不,他蘇翔決不是那種人!但他有權利保護自己呀!這兩件大事特別是第二件事,是一把手親自提出或親自處理的,自己有些情況也不夠清楚,卻老老實實呆在這裡「受審」當主犯。「受審」也罷,萬一情況不瞭解說錯了嘴造成被動怎麼辦?
基於這種原因,他才請周劍非給趙一浩打電話建議他回來,自己也迫不及待又親自打電話。一把手畢竟是一把手嘛。只要他回來,自己就輕鬆了。經濟工作上的事多著哩,何必泡在這些事情上!
趙一浩對他的這位搭檔的心情很理解。蘇翔不是那種見榮譽就上見困難就讓的人。但遇到了政治上的風險,為了保住自己,也是要儘可能地「退避三舍」的。設身處地想一想如果自己和蘇翔換一個地位,是否也會盡可能地「退避三舍」呢?難說!政治上的事不比工作上的問題,誰多幹一點哪怕難度很大也無所謂。政治上的事沒有固定的標準,向來伸縮性很大而且變化無常,誰也吃不透。於是許多人成了「業餘氣象愛好者」;「雲跑南雨成團,雲跑東曬乾蔥」;南風起了天要熱,北風起了天要冷。每天二十四小時都在觀察氣象變化,無非是使自己及時加減衣服,避免傷風感冒。蘇翔不也是觀察了氣象之後才急於要他趙一浩回去嗎?於是,他在電話上心平氣和地對蘇翔說:
「其實,這件事的處理經過,你已經給他們說清楚了,那些細微末節的事,其他的人也會對他們說的。餘下來的就是對處理的方針和方法到底怎麼看了,如果他們認為處理不當,我回來也無用;如果他們認為處理得當,我回不回來都可以。你說是吧,老蘇?」
蘇翔覺得不可理解,說:
「怕是不一樣吧?事情經過是基礎,怎麼看是關鍵。

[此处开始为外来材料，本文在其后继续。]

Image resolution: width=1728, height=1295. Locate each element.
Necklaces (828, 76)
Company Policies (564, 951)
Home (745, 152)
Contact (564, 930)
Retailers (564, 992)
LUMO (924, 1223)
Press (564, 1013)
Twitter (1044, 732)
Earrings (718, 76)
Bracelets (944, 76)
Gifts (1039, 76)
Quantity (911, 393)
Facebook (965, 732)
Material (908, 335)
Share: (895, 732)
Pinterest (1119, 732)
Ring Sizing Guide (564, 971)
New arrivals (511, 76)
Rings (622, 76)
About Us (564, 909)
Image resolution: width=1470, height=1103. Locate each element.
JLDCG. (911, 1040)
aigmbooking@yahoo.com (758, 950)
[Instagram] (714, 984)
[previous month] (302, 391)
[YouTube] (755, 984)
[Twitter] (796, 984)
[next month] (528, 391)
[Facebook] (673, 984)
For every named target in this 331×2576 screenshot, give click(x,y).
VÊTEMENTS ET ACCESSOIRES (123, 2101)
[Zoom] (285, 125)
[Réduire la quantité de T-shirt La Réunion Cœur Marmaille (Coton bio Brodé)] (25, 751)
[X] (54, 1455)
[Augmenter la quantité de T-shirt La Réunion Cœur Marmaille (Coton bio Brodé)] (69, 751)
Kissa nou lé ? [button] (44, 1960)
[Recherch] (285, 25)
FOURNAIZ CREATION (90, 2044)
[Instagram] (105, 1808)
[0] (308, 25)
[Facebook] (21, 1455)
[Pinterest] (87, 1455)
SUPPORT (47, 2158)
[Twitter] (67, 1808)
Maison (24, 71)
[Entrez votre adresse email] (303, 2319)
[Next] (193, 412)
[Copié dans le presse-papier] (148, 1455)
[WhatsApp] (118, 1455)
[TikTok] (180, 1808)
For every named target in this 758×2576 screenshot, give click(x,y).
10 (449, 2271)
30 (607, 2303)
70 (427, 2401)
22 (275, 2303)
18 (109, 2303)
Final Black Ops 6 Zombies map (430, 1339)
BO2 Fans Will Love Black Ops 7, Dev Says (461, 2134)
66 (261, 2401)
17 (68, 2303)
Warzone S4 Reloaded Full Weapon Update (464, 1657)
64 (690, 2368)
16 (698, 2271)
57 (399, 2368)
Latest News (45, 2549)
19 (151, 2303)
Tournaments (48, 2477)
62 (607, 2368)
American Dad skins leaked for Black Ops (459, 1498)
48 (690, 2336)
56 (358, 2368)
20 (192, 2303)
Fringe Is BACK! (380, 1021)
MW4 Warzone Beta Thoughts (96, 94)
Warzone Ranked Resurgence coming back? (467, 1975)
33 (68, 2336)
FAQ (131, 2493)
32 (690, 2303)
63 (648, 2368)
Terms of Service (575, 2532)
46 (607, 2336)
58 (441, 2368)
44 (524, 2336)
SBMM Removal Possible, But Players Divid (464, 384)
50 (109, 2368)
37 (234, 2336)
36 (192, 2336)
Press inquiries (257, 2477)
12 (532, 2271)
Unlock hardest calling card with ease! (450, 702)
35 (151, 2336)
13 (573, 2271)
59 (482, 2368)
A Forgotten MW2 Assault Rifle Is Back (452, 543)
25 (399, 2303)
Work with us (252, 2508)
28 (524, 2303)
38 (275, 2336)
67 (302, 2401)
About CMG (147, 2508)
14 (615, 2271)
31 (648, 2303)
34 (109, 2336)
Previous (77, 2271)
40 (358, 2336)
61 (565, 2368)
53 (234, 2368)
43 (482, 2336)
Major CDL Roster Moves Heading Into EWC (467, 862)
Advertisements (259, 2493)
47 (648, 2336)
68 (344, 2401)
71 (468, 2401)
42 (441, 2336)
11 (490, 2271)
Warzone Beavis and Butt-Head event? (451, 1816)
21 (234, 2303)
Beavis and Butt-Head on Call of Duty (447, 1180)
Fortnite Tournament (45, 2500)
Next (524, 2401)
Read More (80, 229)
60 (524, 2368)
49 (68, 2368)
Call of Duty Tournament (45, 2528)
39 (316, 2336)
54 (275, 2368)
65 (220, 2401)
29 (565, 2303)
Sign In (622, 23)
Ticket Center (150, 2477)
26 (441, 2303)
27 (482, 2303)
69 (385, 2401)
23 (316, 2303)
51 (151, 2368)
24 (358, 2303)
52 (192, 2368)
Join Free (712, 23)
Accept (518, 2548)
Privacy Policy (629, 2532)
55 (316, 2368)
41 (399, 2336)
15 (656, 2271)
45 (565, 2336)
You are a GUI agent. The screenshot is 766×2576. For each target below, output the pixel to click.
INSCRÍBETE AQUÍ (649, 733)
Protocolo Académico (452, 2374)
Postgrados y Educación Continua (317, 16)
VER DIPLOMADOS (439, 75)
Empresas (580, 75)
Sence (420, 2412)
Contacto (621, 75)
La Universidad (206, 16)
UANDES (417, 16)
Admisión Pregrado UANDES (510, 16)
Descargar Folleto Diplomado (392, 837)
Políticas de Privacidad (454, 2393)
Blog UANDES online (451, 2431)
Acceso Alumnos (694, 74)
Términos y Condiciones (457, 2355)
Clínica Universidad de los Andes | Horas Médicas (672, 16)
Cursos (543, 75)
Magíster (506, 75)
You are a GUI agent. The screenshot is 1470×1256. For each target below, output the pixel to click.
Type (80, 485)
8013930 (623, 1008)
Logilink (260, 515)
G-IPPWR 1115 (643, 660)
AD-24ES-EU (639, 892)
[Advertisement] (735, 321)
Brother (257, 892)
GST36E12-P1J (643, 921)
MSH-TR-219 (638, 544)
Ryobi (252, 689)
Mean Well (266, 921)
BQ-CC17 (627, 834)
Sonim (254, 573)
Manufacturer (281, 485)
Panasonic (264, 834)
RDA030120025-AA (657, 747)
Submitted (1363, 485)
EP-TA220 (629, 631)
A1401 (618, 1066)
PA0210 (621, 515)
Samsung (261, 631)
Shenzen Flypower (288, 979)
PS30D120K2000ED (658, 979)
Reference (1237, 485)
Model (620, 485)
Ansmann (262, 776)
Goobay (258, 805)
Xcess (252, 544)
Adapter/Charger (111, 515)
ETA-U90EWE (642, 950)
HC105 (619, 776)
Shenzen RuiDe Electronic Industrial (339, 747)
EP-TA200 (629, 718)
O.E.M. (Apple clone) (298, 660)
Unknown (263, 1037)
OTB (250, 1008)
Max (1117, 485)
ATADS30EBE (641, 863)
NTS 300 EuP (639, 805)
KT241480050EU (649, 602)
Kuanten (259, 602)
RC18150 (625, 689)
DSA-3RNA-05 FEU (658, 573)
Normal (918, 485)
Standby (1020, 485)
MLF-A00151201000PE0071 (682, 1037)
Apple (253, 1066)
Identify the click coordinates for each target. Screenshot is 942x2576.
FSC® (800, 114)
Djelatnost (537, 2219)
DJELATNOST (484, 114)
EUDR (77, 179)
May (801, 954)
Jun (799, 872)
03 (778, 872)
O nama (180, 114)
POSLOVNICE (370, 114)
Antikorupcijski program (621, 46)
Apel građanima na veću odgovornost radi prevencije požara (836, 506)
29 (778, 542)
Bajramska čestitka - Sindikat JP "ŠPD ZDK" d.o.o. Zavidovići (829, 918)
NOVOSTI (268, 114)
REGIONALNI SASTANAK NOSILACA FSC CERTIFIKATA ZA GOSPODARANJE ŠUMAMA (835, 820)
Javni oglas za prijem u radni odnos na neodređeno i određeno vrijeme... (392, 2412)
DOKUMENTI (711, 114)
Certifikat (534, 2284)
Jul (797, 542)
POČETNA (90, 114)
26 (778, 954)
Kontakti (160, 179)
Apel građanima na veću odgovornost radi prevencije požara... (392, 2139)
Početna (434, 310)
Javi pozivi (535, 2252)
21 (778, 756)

你回來給他們說說看法,那是代表省委哩,代表省委對事件處理的看法,分量就不一樣嘛!」
趙一浩笑了,說:
「你不是也代表省委嗎,不僅代表省委還代表省政府哩。你表明了態度那分量還輕?」
蘇翔毫不猶豫地說:
「不一樣,不一樣,我給他們說了,我現在還認為事件的處理是正確的,但分量不夠呀!」
趙一浩說:
「你和劍非都對考察組表明了對那件事的看法,就可以了。雖然劍非當時不在省上,但那是一件轟動全省的大事,我們後來也在地市委書記會上通報過處理情況。他的態度也同樣代表省委的態度。還有省委其他的同志,他們也會發表公正的看法吧?」
蘇翔連忙回答道:
「我想會的,恐怕和我一樣,就是對具體處理情況不清楚。」
趙一浩說:
「那不要緊,我想他們要的是看法,至於處理的具體情況,一是有文字報告,辦公廳可能早就提供了。二是有當事人在場,他們不是找了教委、公安廳和梅大的領導嗎,早已清楚了,我回來還不是談那些,何況人家現在並沒有通知我去談呀。」
蘇翔有些無可奈何,只好連連地說:
「那是,那是。」
趙一浩又說:
「我看不用著急,他們最後總會要找我的,不僅是這件事還有「四個輪子一齊轉」呀,以及其他所調查過的事,按常規都得對我們說說看法,或者叫交換意見吧。如果看法不一致,到那時再說也不遲嘛。你說是不是?」
蘇翔再也找不到更充足的理由動員趙一浩「打馬回朝」了。他又一次體現出尊重一把手的習慣,無可奈何地說:
「那麼你暫時不回來?」
趙一浩說:
「暫時不回去,三江市長明天選舉,看樣子問題不大了。補選一個市長,省委書記親自跑來坐鎮,這大概也是空前的了。特殊情況特殊處理嘛。本來是周劍非要來的,我頂替了他叫他留下了。既然來了就把事情辦完吧。明天選舉之後,我還準備找市委市政府的主要幹部開個座談會,談談發展規劃和幾件大事的落實問題。也順便聽聽他們對‘四個輪子一齊轉’的看法,這幾天我瞭解了一些情況,打算和他們交換交換。你看事情就是這樣,上級在考察我們,我們又在考察下級。層層考察吧,只要都是為了搞好工作,這樣的考察只會有益嘛,何懼之有呢?」
說到這裡他哈哈地笑了,蘇翔也笑了。笑過之後他說:
「夥計,還是你在省城再撐幾天吧,行不行?」
蘇翔回答說:
「就按你說的辦吧,我給劍非再打聲招呼,要他多注意一下那邊的動靜,需要你回來我們馬上通知你。不過你不能在下頭呆得太久了,有很多事需要回來商量哩!」
趙一浩說:
「當然,不會呆得太久的。三江的事辦完我打算去松嶺一趟,兩三天時間吧,一是看看茶山和製茶業;二是看看劍非的夫人,做點‘搖舌鼓唇’的工作動員她到省城去,解除周劍非的後顧之憂。」
一場馬拉松似的電話對講總算結束了,趙一浩鬆了一口氣,同時又有一種莫名的煩惱湧上心頭。他洗洗漱漱便上床休息,看看錶已是夜裡十二點過一刻了。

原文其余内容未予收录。